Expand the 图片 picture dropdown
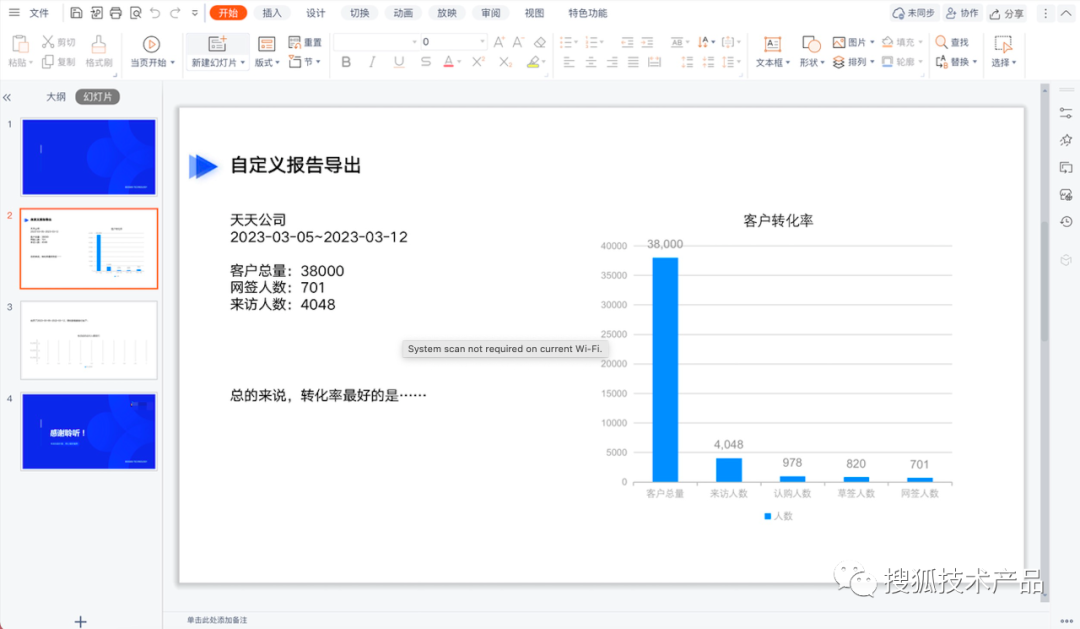This screenshot has height=629, width=1080. pos(872,42)
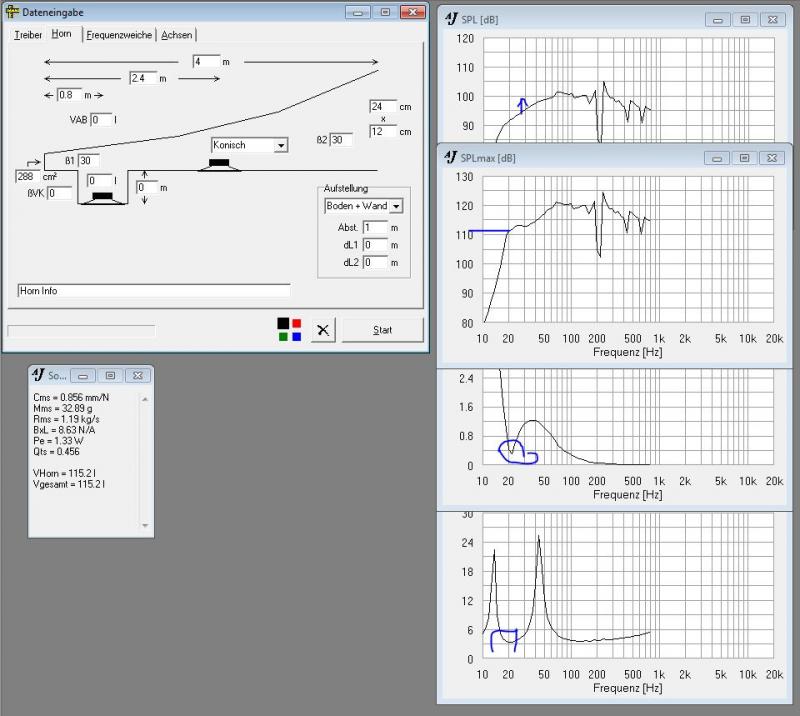Open the Frequenzweiche tab
Viewport: 800px width, 716px height.
119,34
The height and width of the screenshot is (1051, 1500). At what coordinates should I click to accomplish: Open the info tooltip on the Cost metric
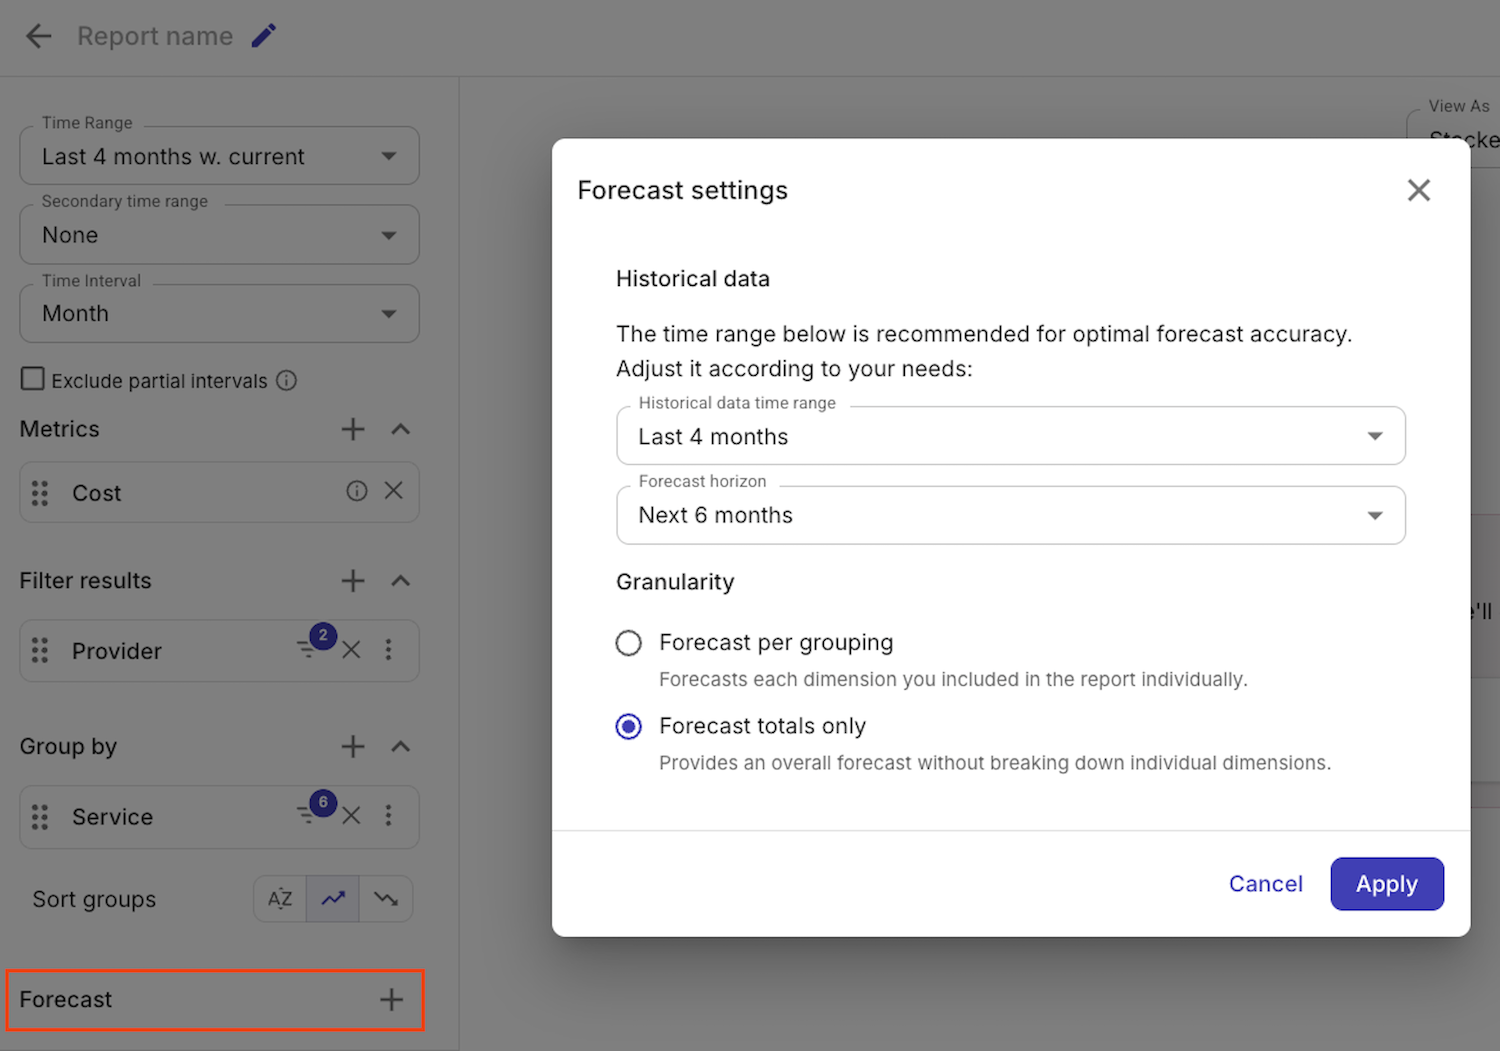point(357,491)
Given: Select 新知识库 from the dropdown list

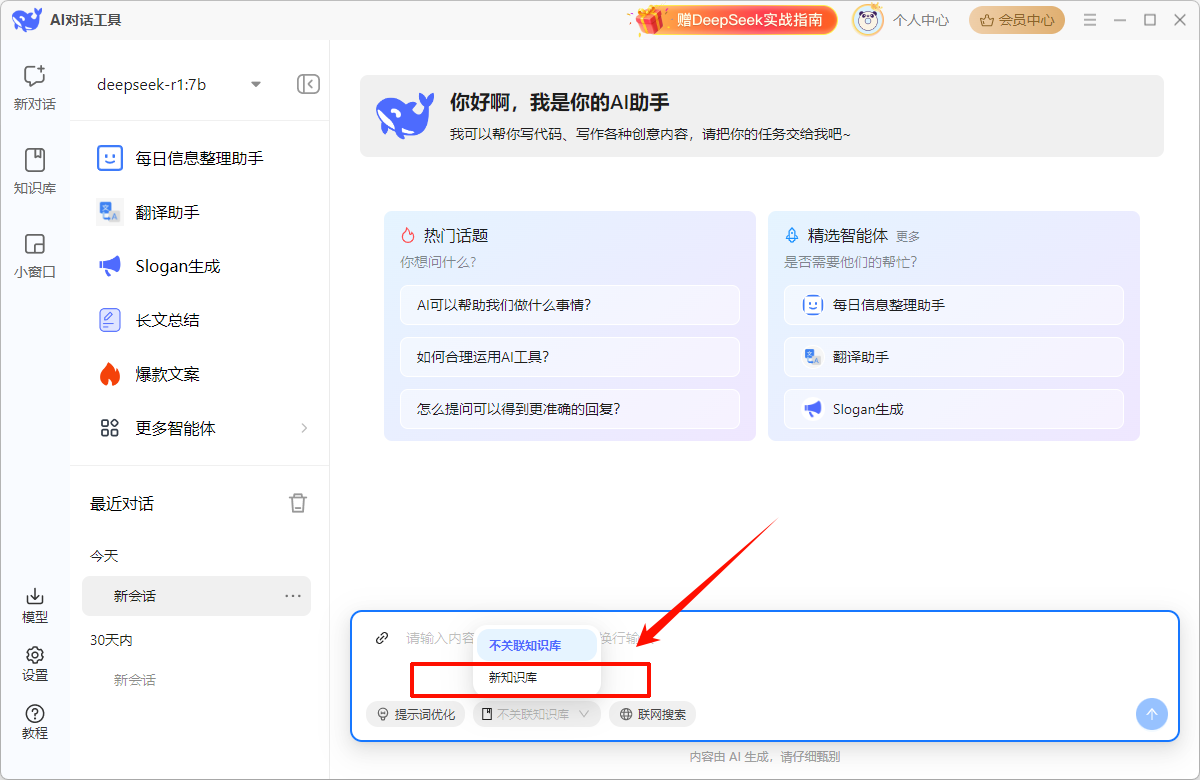Looking at the screenshot, I should pos(513,677).
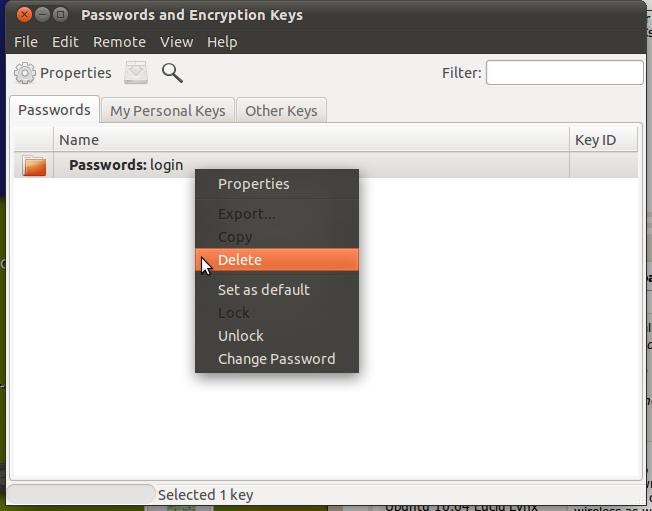
Task: Switch to the Other Keys tab
Action: 283,111
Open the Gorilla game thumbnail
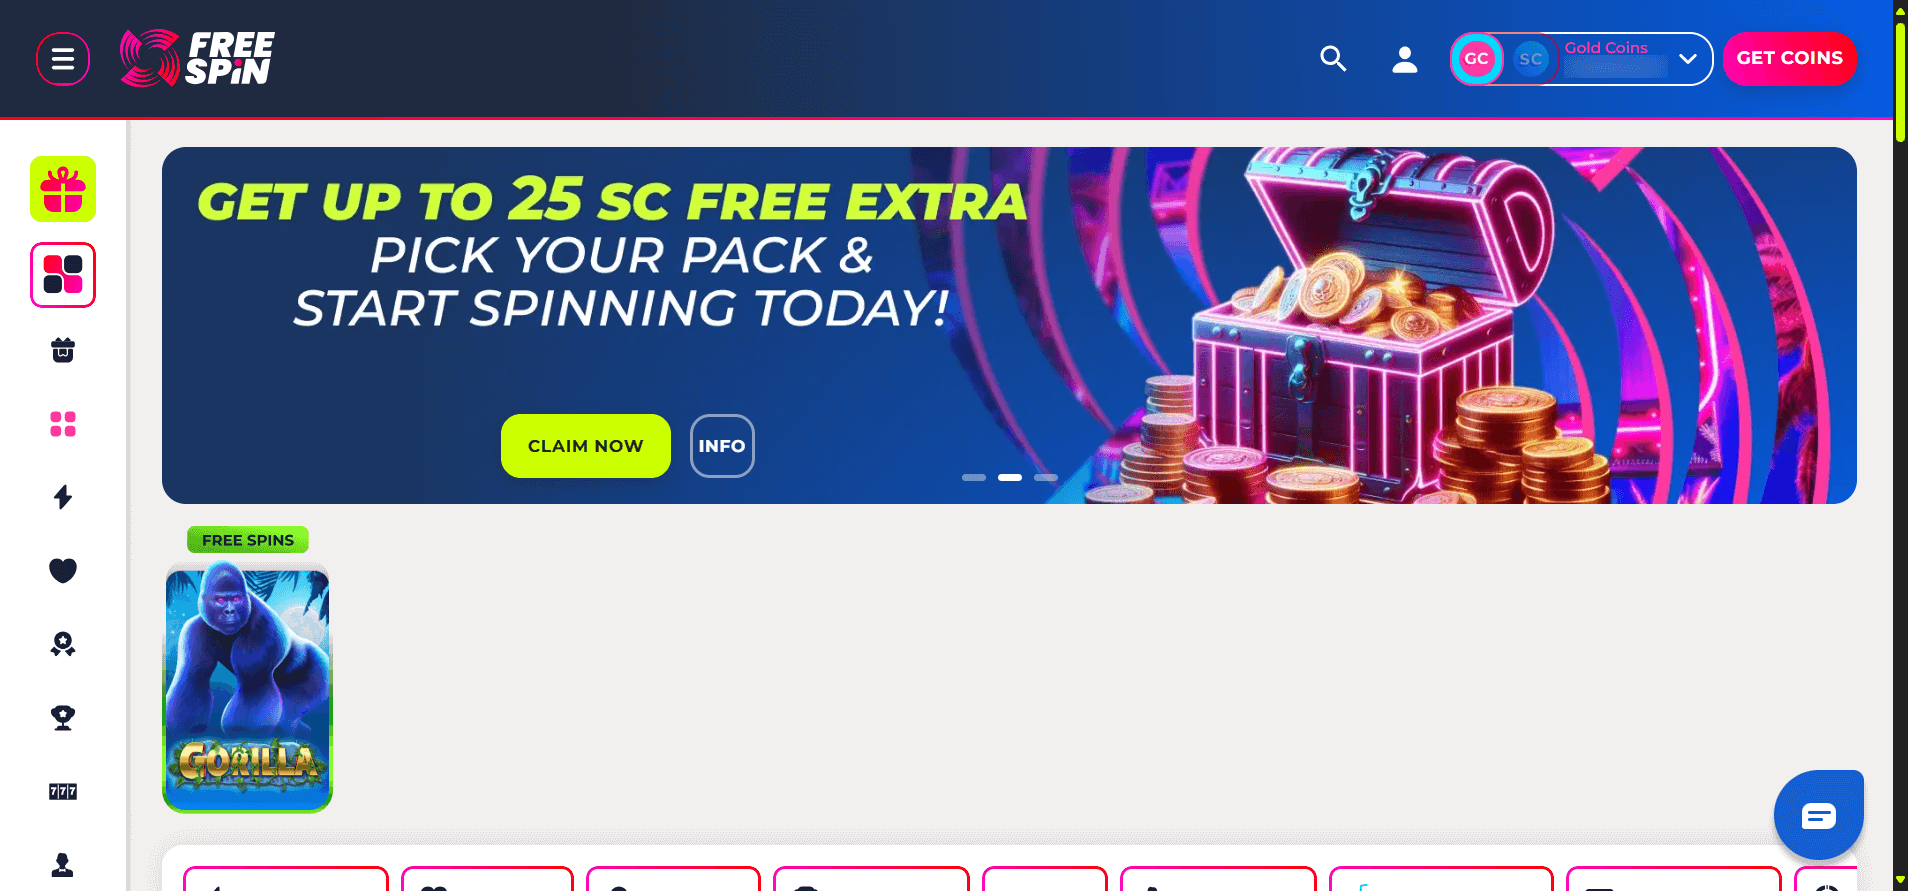 (247, 688)
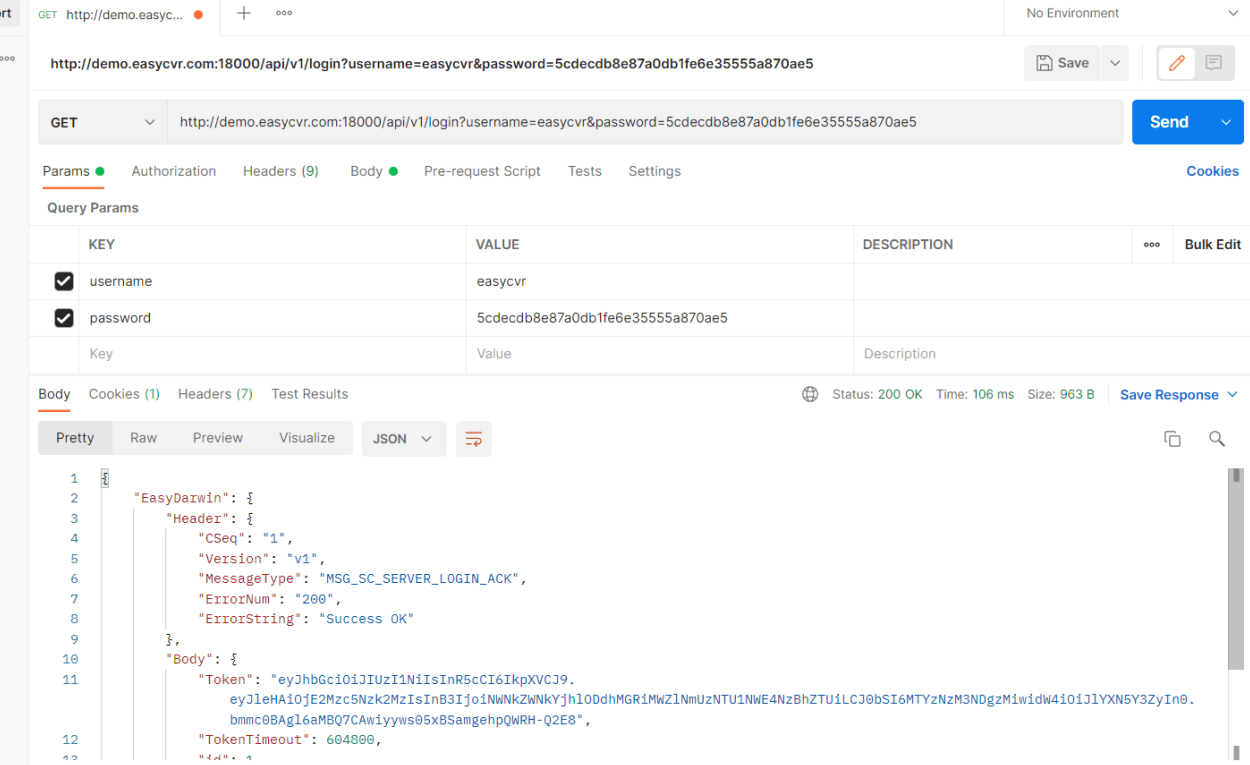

Required work> Restate the entries above word for word, and keep the pictures out.

Exercise result>
Expand the 图片 picture dropdown
This screenshot has height=629, width=1080. pos(872,42)
Open the Frequenzweiche tab
Viewport: 800px width, 716px height.
119,34
The height and width of the screenshot is (1051, 1500). At what coordinates should I click to accomplish: Open the info tooltip on the Cost metric
point(357,491)
Given: Select 新知识库 from the dropdown list

Looking at the screenshot, I should pos(513,677).
Task: Switch to the Other Keys tab
Action: 283,111
Open the Gorilla game thumbnail
 (247, 688)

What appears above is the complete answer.